**What is being asked**
Leave out every picture and set down, exactly, the lines below from the one holding "Instruction: Open the" up to and including the one holding "How do I perform: Select".

Pixel coordinate grounding data
******

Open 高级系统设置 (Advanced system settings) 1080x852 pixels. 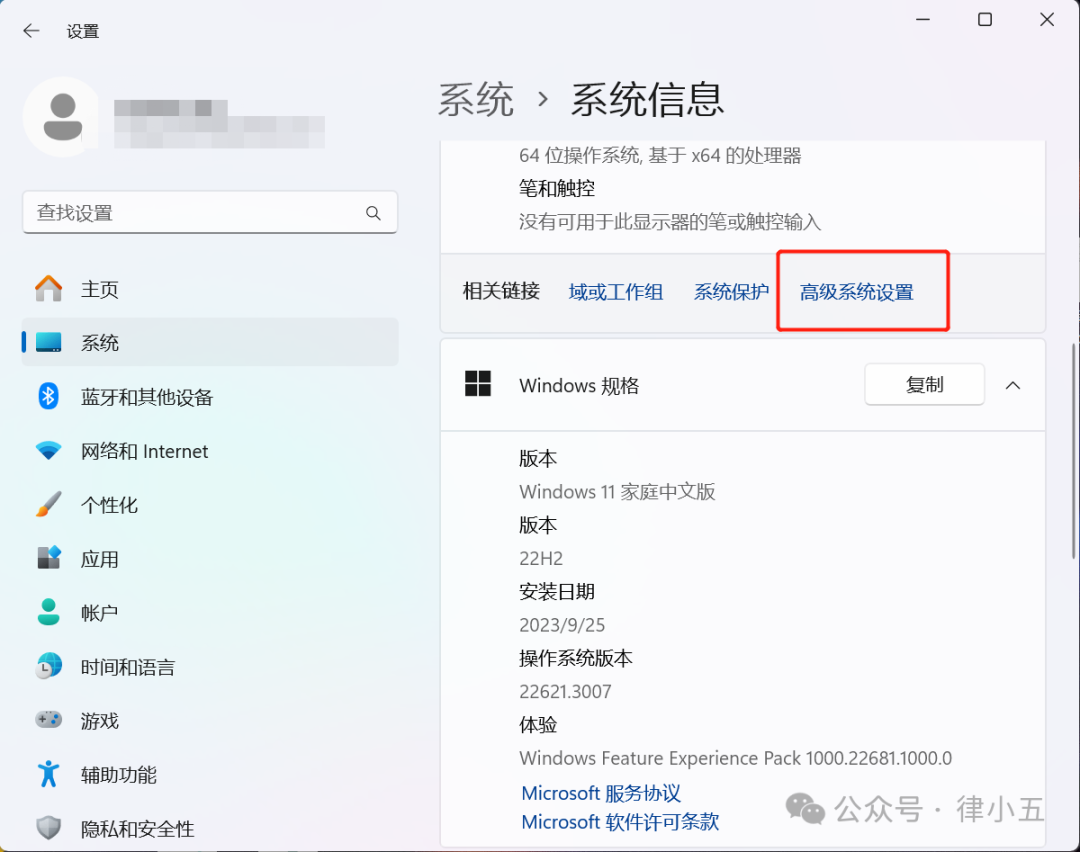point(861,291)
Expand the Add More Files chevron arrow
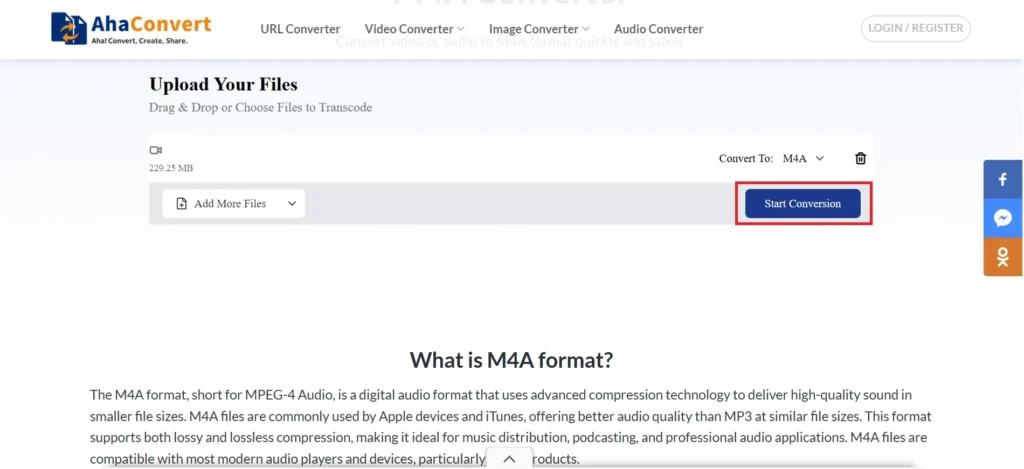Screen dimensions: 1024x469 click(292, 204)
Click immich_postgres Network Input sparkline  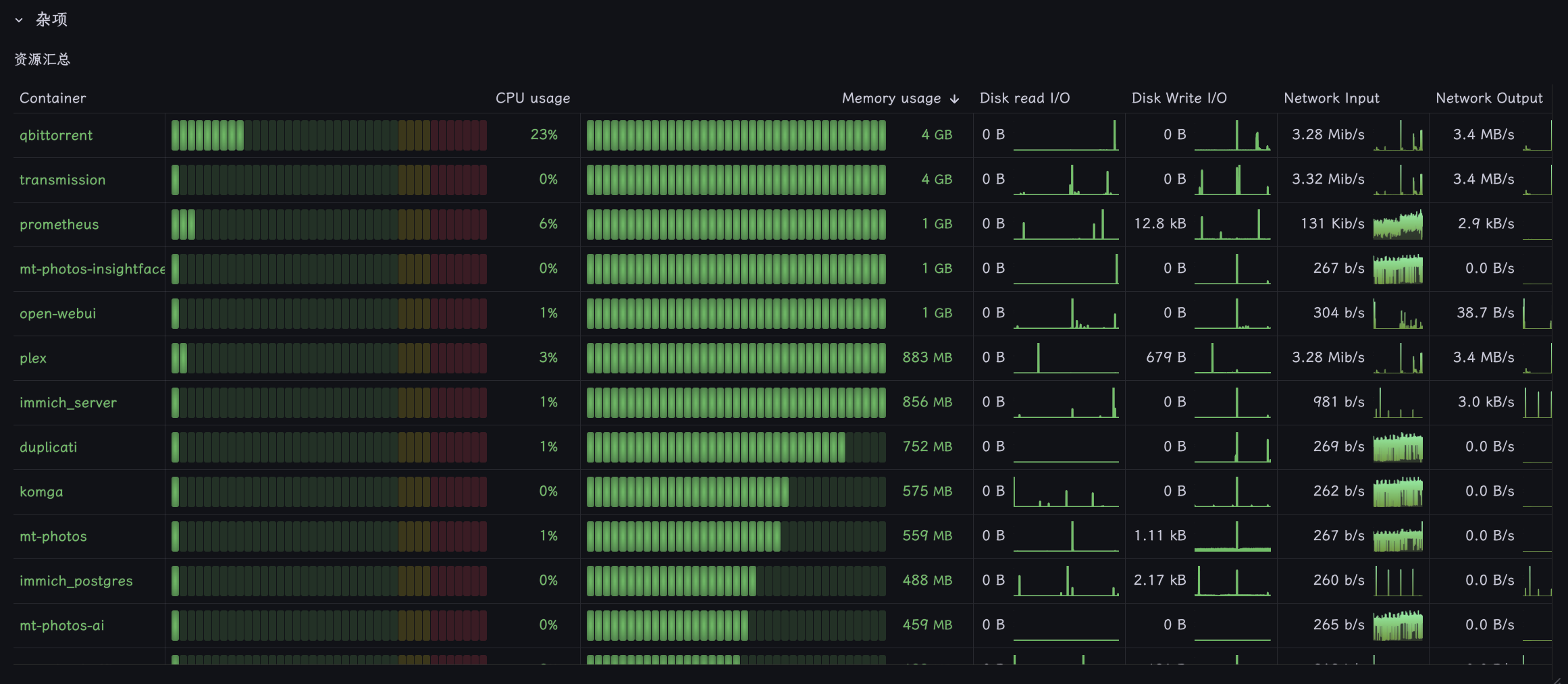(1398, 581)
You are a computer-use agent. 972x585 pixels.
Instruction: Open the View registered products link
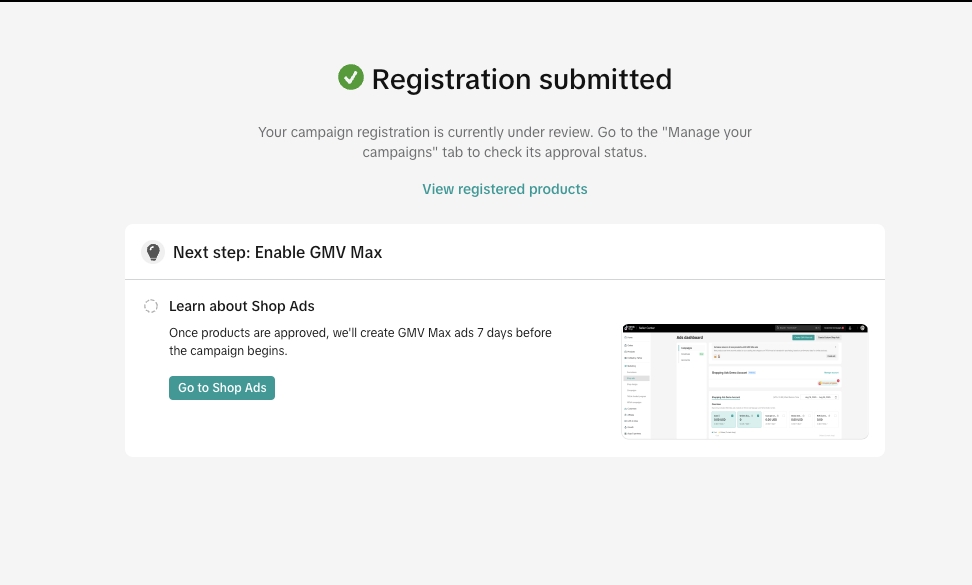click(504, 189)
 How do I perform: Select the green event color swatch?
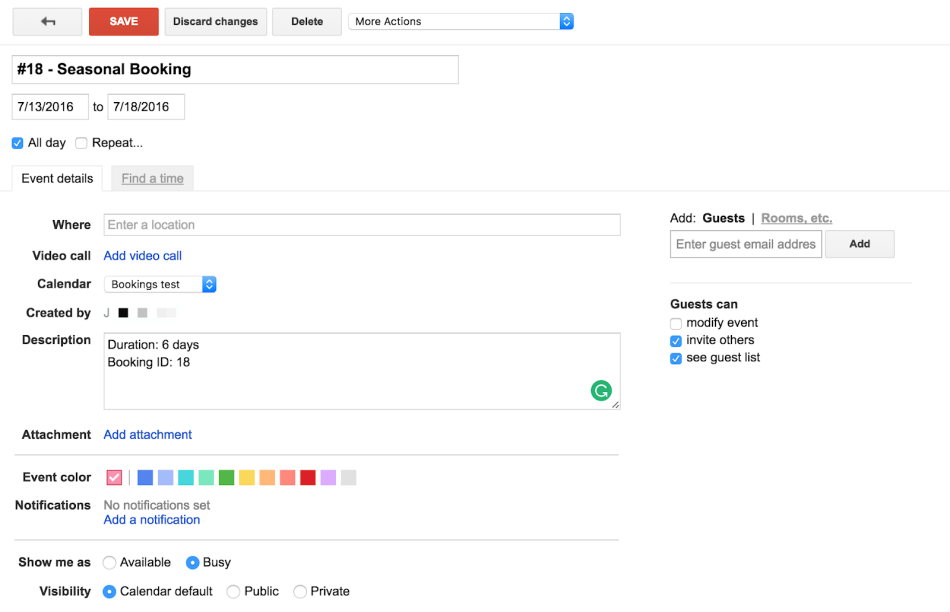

******

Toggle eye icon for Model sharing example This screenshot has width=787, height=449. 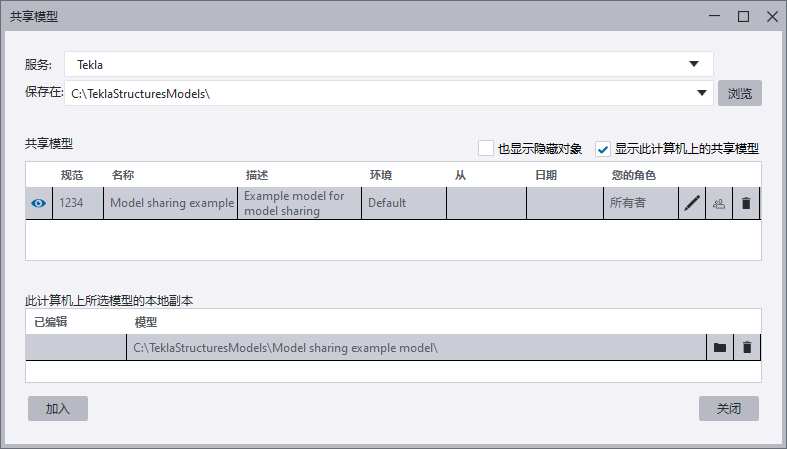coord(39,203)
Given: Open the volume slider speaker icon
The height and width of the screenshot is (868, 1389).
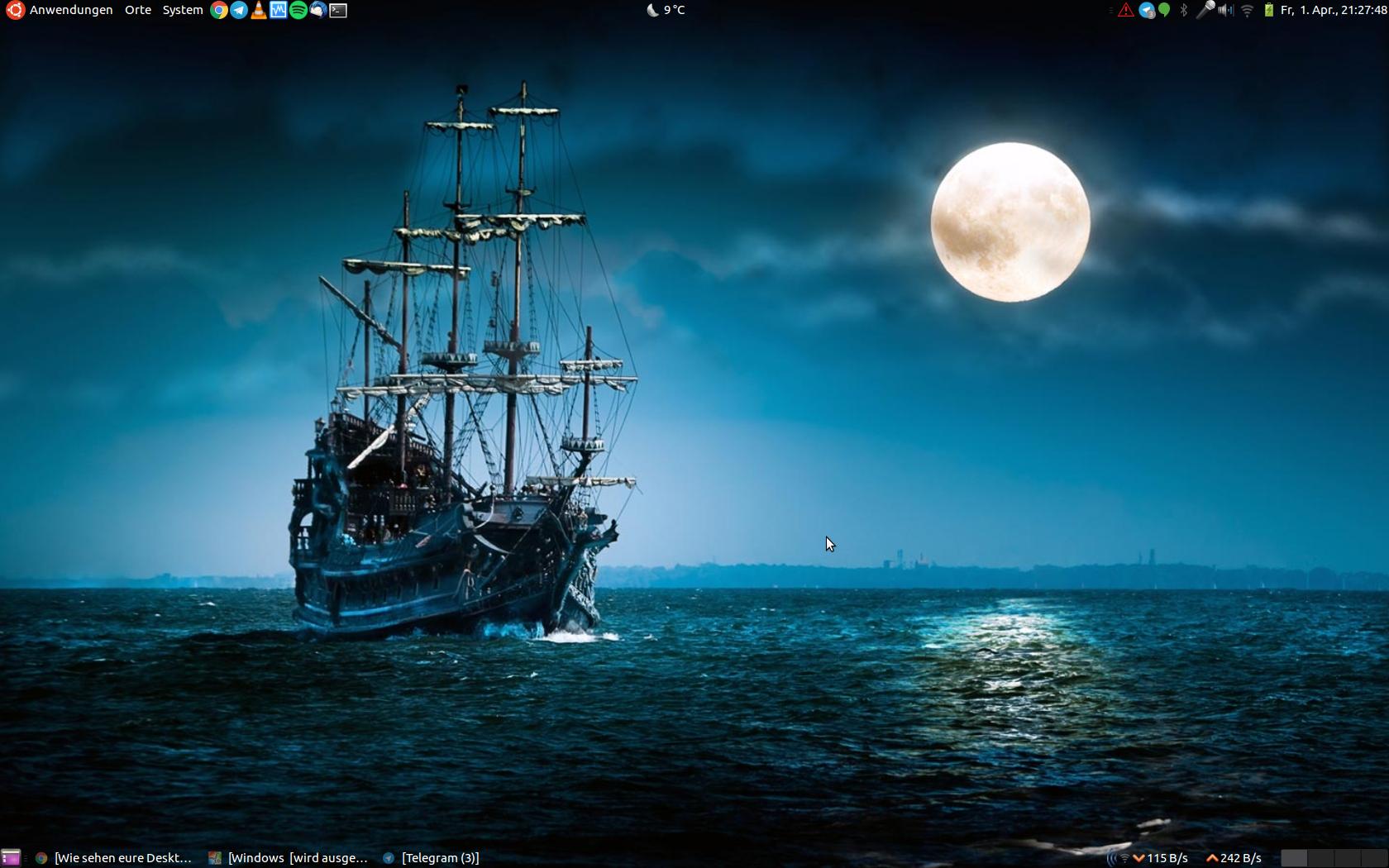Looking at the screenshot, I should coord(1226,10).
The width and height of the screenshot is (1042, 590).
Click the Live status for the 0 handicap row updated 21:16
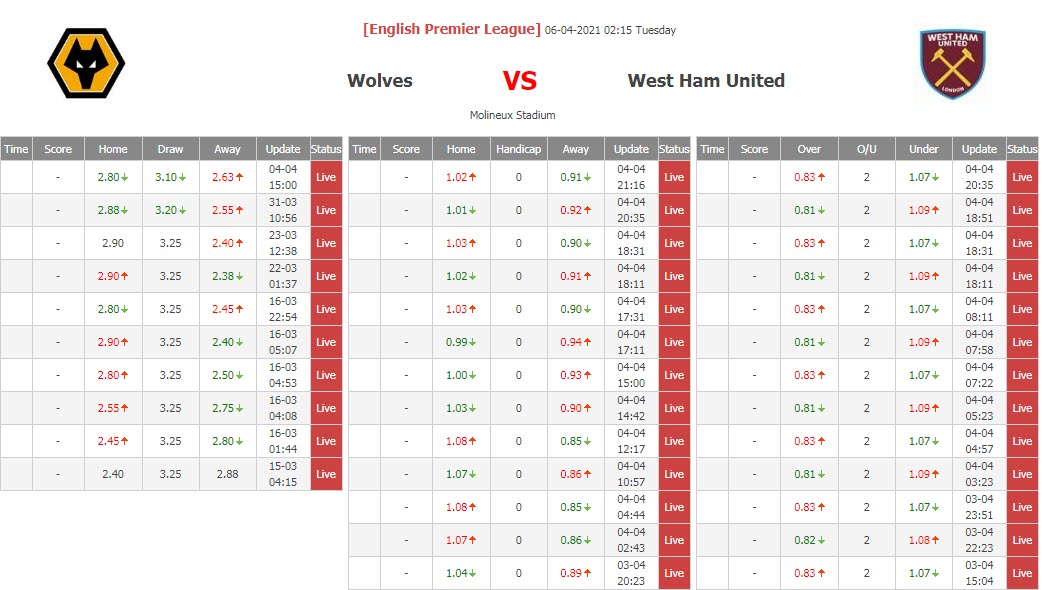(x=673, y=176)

******

**Your response**
Instruction: Open the View registered products link
click(504, 189)
 How do I perform: Select the green event color swatch?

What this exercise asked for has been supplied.